The Intelligent Asset Allocator: How to Build Your Portfolio to Maximize Returns and Minimize Risk

It starts with very simple scenarios that a beginner investor use to understand the fundamentals of investing, and eventually gets you to a place where you can appreciate how asset allocation and annual portfolio rebalancing work to get you the desired balance of risk and return. The annual rebalancing is something similar to what you mentioned: you choose what percent of your portfolio to invest in equities and what percent to invest in bonds, and once a year, you see which asset type (stocks or bonds) has skewed above its target portfolio percentage, sell off the excess, and use the proceeds to buy more of the other asset, choosing the amounts so that each asset gets back to the percentage of your portfolio that you had originally chosen. This is not timing the market, because you do it once a year at the appointed time, and you don’t care whether the market is up or down - you simply sell off a piece of whichever asset is doing well, and use the proceeds to buy another piece of whichever asset is doing less well. How much? Enough to get your portfolio back to your original target percentages. It’s an algorithm that doesn’t require you to exercise any judgment about market conditions; it just automatically forces you to sell high and buy low.

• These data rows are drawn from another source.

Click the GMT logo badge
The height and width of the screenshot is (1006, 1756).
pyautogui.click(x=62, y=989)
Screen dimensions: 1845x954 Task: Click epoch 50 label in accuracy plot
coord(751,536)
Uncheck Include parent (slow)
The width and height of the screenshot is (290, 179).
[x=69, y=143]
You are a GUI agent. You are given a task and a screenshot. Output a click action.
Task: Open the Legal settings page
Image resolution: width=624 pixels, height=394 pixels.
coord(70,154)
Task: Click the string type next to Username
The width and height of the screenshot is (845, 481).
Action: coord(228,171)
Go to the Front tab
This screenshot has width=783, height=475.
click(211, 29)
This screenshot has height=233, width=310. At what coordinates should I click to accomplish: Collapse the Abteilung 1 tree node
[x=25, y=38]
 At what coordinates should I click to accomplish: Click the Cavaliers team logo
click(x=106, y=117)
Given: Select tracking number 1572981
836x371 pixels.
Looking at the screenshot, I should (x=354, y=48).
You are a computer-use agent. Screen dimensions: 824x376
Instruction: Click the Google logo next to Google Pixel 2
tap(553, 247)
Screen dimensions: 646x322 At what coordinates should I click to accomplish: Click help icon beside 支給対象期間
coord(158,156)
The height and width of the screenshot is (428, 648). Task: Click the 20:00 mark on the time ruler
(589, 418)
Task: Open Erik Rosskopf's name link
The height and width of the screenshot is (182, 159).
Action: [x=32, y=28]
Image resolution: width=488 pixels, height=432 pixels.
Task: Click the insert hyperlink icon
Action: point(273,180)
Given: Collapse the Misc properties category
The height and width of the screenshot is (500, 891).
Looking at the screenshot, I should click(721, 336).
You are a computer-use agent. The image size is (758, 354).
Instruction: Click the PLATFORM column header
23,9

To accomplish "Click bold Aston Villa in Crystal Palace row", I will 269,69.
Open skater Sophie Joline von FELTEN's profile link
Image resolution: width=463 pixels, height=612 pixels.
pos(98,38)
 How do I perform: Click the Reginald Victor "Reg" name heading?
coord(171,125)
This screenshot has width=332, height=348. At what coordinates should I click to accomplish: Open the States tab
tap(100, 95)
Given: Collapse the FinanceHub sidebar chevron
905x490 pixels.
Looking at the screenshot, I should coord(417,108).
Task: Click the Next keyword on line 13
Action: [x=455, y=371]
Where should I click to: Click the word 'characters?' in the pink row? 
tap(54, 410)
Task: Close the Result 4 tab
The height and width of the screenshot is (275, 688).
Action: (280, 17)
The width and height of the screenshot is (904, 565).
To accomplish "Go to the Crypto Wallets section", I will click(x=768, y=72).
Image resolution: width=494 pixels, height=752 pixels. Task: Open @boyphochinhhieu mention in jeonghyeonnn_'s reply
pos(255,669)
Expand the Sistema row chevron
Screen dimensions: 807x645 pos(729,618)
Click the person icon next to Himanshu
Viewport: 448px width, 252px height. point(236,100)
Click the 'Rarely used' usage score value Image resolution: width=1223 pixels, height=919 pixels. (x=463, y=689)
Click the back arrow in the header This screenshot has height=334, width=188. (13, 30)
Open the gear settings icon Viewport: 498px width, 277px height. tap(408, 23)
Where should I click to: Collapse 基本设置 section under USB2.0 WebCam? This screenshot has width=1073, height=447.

The same strategy can be applied during post-retirement drawdown, and it sounds a lot like what you described: if equities did better than bonds this year, you sell equities until your portfolio is back to the stock/bond percentages you’ve been targeting. If you don’t need that much cash, then take the excess cash and shove it into bonds; if you need more cash, then sell off equities and bonds in the right amounts to maintain your target asset allocation percentages.

Wife and I have had a very low bond percentage for years, like 5%. A few years ago (about 8 years from retirement), we started ramping up our bond percentage by a couple of points per year, so that by the time we retire, it should be around 20%. If you follow the 4% rule, then the 20% of our assets that are in bonds would be enough to weather a 5-year market downturn without having to sell off any equities (in the 2008 crash, the S&P500 took a little over five years to return to its pre-crash high).